(Text passage)
— Begin —

United States v. Carignan, 286 F. Supp. 284 (D.Mass. 1967), if correctly decided, is also distinguishable. There, a name was given on the search warrant which was not the name of the supporting affiant.
Since the requirement to set forth the name of the affiant is not contained in the Fourth Amendment itself, the necessity to look at another instrument for the name should not be regarded as a jurisdictional defect. An information may be amended at any time before verdict if substantial rights of the defendant are not prejudiced. F.R.Cr.P. 7(e); cf; United States v. Denny, 165 F.2d 668 (7th Cir. 1947), cert. denied. 333 U.S. 844, 68 S.Ct. 662, 92 L.Ed. 1127 (1948). While the court in the Carignan case denied a motion to amend the search warrant, I regard such relief as proper. The submission of O'Hara's affidavit fulfils the requirement that the accuser must take the chance of punishment for perjury. Veeder v. United States, 252 F. 414, 418 (7th Cir. 1918), cert. denied, 246 U.S. 675, 38 S.Ct. 428, 62 L.Ed. 933 (1918). It is inappropriate to void a search warrant because of a typing omission which has not been shown to have caused any prejudice. No prejudice could possibly have resulted here, for Cruz (a defendant named in the search warrant) was present in the Commissioner's office when the search warrant was issued, and he went along to the San Jorge apartment when it was executed.
The second attack is based on the assertion that a copy of Romanoff's affidavit of February 20 was not in fact attached to O'Hara's of February 22nd. I am satisfied that a copy was submitted to Commissioner Miller. In any event, a search warrant may be based on interrelated affidavits in the Commissioner's files, even if earlier submitted to obtain a warrant for the search of other premises. United States v. Serao, 367 F.2d 347 (2d Cir. 1966), vacated on other grounds, 390 U.S. 202, 88 S.Ct. 899, 19 L.Ed.2d 1034 (1967); United States v. Markis, 352 F.2d 860, 864 (2d Cir. 1965), vacated on other grounds, 387 U.S. 425, 87 S.Ct. 1709, 18 L.Ed.2d 864 (1967).

— End —

(Record list)
— Begin —

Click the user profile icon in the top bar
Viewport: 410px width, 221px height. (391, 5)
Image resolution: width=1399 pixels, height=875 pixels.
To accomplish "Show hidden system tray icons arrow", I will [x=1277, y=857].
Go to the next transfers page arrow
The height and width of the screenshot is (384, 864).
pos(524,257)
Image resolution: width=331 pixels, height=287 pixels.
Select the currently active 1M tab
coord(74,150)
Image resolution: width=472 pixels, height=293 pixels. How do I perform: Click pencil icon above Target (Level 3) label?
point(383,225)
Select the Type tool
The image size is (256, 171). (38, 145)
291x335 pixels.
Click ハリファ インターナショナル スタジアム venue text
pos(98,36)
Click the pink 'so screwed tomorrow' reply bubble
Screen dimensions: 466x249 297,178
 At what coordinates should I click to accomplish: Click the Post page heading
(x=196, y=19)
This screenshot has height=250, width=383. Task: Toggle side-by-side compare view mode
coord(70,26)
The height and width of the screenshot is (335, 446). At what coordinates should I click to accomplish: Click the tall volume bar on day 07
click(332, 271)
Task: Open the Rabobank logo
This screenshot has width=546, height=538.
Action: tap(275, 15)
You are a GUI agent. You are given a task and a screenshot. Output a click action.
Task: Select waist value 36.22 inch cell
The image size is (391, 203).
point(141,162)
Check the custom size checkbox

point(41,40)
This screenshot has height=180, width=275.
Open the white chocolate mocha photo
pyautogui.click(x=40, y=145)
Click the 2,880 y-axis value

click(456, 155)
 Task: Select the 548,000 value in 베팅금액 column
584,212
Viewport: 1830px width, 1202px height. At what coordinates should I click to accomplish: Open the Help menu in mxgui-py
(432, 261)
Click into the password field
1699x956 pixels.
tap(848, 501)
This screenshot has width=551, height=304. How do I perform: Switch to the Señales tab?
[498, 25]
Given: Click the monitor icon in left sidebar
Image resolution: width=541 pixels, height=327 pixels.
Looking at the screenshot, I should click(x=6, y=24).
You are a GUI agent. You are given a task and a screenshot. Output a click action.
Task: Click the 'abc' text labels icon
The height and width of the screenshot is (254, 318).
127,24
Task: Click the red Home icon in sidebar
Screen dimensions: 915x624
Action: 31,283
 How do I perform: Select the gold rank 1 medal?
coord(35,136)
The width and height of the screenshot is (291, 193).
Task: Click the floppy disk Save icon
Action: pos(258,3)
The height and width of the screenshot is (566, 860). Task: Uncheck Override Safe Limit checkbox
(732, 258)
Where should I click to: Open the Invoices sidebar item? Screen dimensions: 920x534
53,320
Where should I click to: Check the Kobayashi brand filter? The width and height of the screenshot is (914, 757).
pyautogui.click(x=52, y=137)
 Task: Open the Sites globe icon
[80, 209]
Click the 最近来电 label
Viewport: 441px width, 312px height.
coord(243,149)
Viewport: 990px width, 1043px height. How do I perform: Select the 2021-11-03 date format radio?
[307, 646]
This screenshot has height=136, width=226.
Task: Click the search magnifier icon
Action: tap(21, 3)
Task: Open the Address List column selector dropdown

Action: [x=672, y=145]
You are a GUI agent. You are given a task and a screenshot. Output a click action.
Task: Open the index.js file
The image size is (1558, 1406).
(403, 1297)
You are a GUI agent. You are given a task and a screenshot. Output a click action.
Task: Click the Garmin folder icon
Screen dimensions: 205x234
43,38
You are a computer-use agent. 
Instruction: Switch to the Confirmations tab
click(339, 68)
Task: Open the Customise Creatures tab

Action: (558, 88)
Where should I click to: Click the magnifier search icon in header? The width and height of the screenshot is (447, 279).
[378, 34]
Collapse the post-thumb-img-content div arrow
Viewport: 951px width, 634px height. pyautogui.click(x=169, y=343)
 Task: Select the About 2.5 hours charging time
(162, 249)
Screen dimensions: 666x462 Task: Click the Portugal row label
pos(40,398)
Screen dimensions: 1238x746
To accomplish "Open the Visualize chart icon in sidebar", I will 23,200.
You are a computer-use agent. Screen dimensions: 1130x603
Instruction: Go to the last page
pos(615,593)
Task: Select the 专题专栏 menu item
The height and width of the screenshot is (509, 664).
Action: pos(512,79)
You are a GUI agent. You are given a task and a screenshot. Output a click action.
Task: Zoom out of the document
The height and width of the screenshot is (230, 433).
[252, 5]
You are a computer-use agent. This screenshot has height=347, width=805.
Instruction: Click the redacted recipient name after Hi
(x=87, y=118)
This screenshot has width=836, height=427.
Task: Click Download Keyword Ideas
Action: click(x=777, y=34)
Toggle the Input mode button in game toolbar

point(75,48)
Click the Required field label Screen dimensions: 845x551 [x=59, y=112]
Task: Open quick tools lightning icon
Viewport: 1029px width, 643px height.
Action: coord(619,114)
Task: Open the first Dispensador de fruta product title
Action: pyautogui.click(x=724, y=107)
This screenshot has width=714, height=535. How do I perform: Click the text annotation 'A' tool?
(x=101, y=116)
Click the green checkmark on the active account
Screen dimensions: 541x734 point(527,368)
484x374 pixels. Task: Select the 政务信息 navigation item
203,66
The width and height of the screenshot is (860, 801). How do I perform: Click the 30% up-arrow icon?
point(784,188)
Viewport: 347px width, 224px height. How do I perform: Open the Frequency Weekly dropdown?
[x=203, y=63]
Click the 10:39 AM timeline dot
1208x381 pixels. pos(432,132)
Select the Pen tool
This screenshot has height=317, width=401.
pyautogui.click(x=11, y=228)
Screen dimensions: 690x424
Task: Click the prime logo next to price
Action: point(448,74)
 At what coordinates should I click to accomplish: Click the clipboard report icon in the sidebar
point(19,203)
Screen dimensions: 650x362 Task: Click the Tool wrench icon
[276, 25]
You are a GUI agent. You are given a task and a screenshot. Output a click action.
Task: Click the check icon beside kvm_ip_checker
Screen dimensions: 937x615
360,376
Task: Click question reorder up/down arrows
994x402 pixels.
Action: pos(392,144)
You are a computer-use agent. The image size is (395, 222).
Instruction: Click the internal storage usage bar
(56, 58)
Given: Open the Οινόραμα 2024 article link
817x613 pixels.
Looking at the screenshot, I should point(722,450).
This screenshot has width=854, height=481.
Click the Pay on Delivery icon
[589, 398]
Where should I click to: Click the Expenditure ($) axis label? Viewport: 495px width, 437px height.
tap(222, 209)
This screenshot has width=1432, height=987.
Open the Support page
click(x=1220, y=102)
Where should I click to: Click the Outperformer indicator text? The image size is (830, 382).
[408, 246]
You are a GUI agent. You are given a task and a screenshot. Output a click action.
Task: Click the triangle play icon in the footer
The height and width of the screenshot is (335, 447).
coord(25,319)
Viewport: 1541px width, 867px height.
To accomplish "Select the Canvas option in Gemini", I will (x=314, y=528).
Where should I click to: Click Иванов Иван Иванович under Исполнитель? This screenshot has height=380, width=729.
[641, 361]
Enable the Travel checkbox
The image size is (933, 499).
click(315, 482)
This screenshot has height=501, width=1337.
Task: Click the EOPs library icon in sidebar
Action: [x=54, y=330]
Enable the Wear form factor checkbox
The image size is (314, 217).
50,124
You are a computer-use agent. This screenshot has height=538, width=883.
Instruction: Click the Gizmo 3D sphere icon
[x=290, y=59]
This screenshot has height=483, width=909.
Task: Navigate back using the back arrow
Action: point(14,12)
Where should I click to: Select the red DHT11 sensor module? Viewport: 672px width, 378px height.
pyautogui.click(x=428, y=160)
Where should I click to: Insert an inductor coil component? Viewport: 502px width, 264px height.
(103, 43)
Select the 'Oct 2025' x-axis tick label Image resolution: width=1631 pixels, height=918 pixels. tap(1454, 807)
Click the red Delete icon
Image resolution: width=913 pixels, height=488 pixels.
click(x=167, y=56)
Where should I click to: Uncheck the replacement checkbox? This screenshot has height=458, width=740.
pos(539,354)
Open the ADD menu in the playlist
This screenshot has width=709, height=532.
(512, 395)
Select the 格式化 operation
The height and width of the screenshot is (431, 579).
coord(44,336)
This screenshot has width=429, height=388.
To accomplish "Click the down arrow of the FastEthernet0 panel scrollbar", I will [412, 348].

— End —

(Request)
Please write the next part of the court opinion on the search warrant challenges, picking up after its final sentence. The entries are separate material, unrelated to the court opinion.

(Exercise output)
A third ground of attack is that the entire search warrant was not served on Mr. Lewis. As in the case of the T.C.A. warrant, I find that only the printed search warrant was left with Mr. Lewis, and that neither the O'Hara affidavit nor the Romanoff affidavit were left with him. Again as in the case of the T.C.A. warrant, no point was made of this at the time, and copies of the relevant affidavits were available if requested. Cruz was present, and had given the information on which the search warrant was based. He voiced only one objection, that the authorization to seize wigs did not include hairpieces. The term wiglets was more frequently used than hair-pieces during the hearing, and wigs should be construed as including wiglets.
The Challenge to Chen's Credibility
The final ground of attack on both search warrants is based on a challenge of Chen's credibility. The evidence shows no misrepresentation to the Commissioner concerning Chen's identification of the wigs, and no falsity of any statement attributed to him in the affidavits supporting the search warrants. The challenge is really an assertion that the Commissioner should have been informed of other facts which would have cast doubt on Chen's general credibility.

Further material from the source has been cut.